Margaret “Peg” M. McCarthy, PhD
![Margaret “Peg” M. McCarthy, PhD](/media/umb/president/distinguished-university-professors/Margaret-McCarthy-350.png)
James and Carolyn Frenkil Endowed Dean’s Professor and Chair, Department of Pharmacology
Director
University of Maryland -Medicine Institute for Neuroscience Discovery
University of Maryland School of Medicine
Margaret “Peg” McCarthy is a leading neuroscientist who has been with University of Maryland School of Medicine since 1993 and made significant discoveries related to gender differences and the brain.

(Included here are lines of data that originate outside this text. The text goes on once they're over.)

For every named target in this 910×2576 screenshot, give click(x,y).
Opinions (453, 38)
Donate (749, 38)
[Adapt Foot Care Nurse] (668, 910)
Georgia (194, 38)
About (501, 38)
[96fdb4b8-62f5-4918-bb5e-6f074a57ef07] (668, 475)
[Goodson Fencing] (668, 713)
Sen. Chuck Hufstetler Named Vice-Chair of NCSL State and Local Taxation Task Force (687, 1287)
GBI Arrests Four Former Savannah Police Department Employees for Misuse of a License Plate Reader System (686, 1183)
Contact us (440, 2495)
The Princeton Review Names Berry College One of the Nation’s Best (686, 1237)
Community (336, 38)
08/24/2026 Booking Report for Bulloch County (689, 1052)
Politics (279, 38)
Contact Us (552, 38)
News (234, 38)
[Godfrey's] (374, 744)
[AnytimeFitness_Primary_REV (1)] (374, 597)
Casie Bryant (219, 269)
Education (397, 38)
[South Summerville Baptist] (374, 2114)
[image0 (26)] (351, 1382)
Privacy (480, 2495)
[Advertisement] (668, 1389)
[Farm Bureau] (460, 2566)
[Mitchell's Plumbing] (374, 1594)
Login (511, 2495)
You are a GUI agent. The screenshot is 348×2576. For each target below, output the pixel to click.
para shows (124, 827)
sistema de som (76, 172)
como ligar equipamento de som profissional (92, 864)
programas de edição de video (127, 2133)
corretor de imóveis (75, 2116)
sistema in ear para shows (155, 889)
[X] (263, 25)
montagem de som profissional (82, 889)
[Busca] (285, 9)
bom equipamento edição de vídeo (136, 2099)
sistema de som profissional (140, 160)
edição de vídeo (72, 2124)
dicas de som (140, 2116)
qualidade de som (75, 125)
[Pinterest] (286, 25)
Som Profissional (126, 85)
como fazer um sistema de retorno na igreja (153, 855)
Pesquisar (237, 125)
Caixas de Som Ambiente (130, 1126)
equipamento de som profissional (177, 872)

Her seminal research focuses on the influence of steroid hormones on the developing brain with a special emphasis on understanding the cellular mechanisms that establish sex differences — i.e., the numerous, novel mechanisms by which steroids permanently organize the developing brain differently in males and females.
Dr. McCarthy conducted some of the first studies on how steroid hormones can imprint epigenetically on the developing brain to organize differences between males and females in adult physiology and behavior. More recently, her laboratory generated a paradigm shift in the understanding of sexual differentiation of sexual behavior with the discovery that the feminization program of development requires suppression of the masculinization program via DNA methylation, and that steroid hormones emancipate the male gene expression profile by reducing activity of DNA methylating enzymes.
McCarthy’s laboratory also has studied inflammatory and immune-mediated sex differences in the brain, sensitive periods in brain development, neurogenesis in the postnatal brain, and the role of GABA in brain differences.
McCarthy was named the University of Maryland, Baltimore’s (UMB) Researcher of the Year in 2015 and a UMB Champion of Excellence in 2017. She has been an associate editor of Hormones and Behavior since 2004 and served as associate editor of the Journal of Neuroscience ( 2007-2011) and editor of Endocrinology (2008-2013).
She earned her bachelor’s and master’s degrees in biology from the University of Missouri and her PhD in behavioral neuroscience from Rutgers University.